重松さんの描く物語はちょうど僕ぐらいの男の人の悲哀に溢れている。作者本人がというわけではないだろうけれど、ちょうどこれぐらいの年齢の、いろんな立場にいる男の人が共通に持っているであろう、もう若くはないということへの諦め、ずっと心の底に隠していた過去の失敗、夢見ることへの少しの落胆、などなど、まだまだ先は長いけれど、振り返ってみてもだいぶ来ているような気もして、いままでの、そしてこれからの人生に迷うひと時、そんなものを描いているんだとおもう。実際身につまされるというか、じんわり実感することが多い。
この本は子供の受験失敗による荒れ、妻からの突然の離婚発言、そして自身のリストラにより生きていくのが嫌になってしまった、38歳の夫の話。もう死んだほうがましだ、とおもった彼の前に止まったワインカラーのオデッセイ。誘われるままに乗り込むと、そこには同じような年齢の父子が。彼らは主人公にとってたいせつな場所に連れて行ってくれるという。そしてそのたいせつな場所で出会ったのは、自分と同じ年齢の父親だった・・・・。
いろんな形の父子関係が描かれる。どれもうまくいってない。それは男同士だからか、はたまた家庭の形のせいなのか?
解説で斉藤美奈子さんが『XY – 男とは何か』(エリザベート・バダンテール)を引用している(そのままさらに引用)
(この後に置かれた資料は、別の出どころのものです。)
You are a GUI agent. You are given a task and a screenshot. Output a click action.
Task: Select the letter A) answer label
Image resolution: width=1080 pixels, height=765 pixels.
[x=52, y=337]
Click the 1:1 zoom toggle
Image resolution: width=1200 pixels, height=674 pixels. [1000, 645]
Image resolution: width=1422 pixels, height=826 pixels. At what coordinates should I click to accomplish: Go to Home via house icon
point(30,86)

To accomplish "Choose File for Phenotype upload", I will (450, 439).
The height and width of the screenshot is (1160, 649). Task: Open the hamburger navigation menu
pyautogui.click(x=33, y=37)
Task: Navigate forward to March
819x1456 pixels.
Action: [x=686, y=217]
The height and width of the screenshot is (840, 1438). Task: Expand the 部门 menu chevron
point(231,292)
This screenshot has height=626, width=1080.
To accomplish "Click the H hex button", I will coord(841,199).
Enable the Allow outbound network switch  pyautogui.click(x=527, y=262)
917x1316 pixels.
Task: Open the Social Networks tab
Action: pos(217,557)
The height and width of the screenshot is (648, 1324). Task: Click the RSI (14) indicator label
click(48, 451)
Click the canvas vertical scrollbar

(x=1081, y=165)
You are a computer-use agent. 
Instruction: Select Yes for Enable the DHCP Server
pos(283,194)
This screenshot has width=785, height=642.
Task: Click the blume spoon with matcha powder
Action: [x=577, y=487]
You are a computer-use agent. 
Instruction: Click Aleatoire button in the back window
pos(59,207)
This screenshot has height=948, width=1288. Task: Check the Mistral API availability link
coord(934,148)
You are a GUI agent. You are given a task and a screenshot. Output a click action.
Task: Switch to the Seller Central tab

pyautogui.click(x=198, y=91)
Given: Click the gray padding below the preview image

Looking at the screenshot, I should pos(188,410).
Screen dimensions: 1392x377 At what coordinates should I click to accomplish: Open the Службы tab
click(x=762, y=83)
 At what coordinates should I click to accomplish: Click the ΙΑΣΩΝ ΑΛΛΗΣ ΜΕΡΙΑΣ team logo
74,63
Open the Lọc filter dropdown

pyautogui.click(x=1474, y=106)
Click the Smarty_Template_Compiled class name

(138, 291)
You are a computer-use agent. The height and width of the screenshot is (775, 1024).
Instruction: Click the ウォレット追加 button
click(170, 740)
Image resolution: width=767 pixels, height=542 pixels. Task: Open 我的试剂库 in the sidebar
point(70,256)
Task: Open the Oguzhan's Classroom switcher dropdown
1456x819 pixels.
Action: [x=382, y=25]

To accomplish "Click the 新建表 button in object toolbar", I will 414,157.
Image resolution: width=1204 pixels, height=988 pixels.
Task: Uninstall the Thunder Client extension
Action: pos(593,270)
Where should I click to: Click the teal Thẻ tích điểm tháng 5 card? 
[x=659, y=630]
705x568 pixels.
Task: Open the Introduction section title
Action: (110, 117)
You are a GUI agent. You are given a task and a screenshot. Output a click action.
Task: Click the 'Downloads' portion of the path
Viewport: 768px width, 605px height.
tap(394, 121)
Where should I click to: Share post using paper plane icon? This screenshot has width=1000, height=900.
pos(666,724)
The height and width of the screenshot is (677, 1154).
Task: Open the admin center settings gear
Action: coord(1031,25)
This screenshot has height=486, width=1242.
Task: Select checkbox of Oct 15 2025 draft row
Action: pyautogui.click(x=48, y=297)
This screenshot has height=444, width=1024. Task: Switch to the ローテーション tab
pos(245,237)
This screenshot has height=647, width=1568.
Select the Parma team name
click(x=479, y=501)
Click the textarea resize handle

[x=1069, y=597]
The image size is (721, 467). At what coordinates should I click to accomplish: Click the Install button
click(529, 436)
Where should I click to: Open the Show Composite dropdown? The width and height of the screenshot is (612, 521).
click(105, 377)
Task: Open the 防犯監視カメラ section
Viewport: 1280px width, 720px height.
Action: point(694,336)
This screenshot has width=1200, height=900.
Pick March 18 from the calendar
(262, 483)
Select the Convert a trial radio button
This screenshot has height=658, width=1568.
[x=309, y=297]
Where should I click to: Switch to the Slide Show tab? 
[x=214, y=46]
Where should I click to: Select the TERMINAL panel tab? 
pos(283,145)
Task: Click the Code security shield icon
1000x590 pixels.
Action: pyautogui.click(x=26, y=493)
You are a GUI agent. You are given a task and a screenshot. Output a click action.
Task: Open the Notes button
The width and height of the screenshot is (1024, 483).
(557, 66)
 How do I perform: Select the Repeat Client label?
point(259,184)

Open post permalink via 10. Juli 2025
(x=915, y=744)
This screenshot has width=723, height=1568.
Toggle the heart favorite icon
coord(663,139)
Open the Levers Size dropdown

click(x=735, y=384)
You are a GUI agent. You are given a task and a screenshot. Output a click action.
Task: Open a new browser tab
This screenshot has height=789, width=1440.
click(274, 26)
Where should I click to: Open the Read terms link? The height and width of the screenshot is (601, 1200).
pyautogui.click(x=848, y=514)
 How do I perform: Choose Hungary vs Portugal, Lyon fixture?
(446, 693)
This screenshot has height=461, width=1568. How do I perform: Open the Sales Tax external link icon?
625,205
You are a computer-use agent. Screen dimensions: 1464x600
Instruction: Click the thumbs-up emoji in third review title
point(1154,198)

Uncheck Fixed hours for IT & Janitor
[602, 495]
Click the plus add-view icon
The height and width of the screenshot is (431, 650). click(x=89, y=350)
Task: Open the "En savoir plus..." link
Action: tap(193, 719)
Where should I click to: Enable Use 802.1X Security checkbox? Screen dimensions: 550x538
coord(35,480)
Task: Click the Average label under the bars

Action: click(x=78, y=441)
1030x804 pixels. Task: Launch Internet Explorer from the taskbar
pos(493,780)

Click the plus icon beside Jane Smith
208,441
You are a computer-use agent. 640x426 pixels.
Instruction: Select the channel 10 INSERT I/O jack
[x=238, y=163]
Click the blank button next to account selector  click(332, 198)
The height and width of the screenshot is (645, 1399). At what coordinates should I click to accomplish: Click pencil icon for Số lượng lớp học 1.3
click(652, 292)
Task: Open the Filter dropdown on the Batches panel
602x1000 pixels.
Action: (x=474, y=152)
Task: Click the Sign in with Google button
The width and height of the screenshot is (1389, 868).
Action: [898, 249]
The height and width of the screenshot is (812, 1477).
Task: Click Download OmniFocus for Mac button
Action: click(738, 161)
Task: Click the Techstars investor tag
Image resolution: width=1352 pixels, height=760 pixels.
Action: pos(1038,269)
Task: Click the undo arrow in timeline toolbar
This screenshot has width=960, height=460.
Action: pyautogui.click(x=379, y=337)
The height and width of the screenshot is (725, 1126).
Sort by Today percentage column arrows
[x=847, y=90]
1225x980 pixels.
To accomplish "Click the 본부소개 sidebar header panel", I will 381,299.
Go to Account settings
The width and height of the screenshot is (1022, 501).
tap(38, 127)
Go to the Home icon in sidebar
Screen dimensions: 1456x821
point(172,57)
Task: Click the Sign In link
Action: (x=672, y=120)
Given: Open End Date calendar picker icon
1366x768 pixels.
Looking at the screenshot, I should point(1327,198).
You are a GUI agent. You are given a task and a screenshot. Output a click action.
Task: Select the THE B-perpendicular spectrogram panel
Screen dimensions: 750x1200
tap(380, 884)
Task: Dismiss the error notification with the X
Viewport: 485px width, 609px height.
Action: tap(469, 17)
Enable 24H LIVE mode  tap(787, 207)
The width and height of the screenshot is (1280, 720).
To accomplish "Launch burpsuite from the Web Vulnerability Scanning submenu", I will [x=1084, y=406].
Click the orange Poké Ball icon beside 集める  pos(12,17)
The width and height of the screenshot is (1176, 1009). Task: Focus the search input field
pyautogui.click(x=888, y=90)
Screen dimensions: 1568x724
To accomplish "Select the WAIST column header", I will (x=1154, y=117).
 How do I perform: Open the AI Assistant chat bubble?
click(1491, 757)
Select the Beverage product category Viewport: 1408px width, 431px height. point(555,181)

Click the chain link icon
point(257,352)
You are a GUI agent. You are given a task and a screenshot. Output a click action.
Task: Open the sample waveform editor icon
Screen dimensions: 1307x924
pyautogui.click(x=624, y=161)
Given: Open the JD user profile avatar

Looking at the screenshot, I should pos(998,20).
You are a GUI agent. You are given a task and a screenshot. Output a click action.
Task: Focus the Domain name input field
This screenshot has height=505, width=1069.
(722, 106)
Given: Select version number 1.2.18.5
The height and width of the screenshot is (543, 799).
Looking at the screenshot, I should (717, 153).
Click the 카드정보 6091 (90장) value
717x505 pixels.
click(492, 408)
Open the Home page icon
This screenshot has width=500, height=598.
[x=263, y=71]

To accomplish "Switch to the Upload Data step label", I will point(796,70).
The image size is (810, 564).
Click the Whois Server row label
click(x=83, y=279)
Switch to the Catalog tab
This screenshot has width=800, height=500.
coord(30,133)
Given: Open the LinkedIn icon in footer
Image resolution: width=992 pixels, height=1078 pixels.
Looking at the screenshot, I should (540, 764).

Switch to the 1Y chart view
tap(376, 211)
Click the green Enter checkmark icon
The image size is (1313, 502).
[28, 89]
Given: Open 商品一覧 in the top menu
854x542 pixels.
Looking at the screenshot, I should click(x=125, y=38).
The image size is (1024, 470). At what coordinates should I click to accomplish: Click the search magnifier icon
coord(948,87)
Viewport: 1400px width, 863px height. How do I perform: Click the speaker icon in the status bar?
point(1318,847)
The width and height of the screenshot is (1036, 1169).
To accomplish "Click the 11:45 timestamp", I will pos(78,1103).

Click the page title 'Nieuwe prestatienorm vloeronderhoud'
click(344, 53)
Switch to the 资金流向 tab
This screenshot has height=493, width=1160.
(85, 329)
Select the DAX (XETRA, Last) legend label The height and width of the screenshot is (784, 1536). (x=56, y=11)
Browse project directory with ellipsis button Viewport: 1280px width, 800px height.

「十九世紀半ばを過ぎて工業社会が実現すると、過程は新しい相貌を帯び始めた。男性たちは一日中、工場、鉱山、オフィスなど家庭の外で働かなければならなくなった。都会に住む家族の父親と子どもとの接触は著しく減り、父親は子どもの目には、なにかわけのわからない仕事をしている遠い存在になってしまった。(略)その50年後には、世界は、交流のまったく無い異質な領域に二分された。母親が管理する家族という私的な領域と、男だけの国である公的な職業の領域である」
なるほど、その通り(おおまかには)。いまでは当たり前とおもっている現在の社会における家族のありかたは、よく考えると非常におかしな形だ。両親と子どもがそろうときというのは一瞬だ。あとは勝手ばらばら。子どもが大人という存在のあるべき形を学習できなくて当然だし、親は子どもの姿を見失ってしまう。でもこの状態を当たり前で、これでなんとかなる(なってもいないが)と思い込んでしまっていることが、一番問題なのかもしれない。これを読むまで僕自身もあまり疑問に思っていなかった。
親のことが嫌い、子どものことがわからない、これはもしかしたら当たり前で、あまりにも短い共有時間では何も分からないし、ましてや年齢の違う、立場も違う男同士というのは理解しあえないのかも。時間をかけないことには。
解説で重松さんもこんなことかいてるけれど、ふと父が自分と同じ年齢のときはどうだったか?または子どもが自分の年齢のときにどうなってるのか?ということを想像したら、少し両者の距離は縮まるのでは、と。もっともっと男同士だから理解しあえる”朋輩”になれるんでは、とおもう。難しいかもしれないけれど、たしかに単に遠い存在である父が(ぼくは子どもいないので)、自分と同じ年齢の存在のときどうだったかと考えると、少しだけ近い人物像になるような気がする。
父子関係を考えさせられる、寂しいけれど、すこしあったかくなる物語。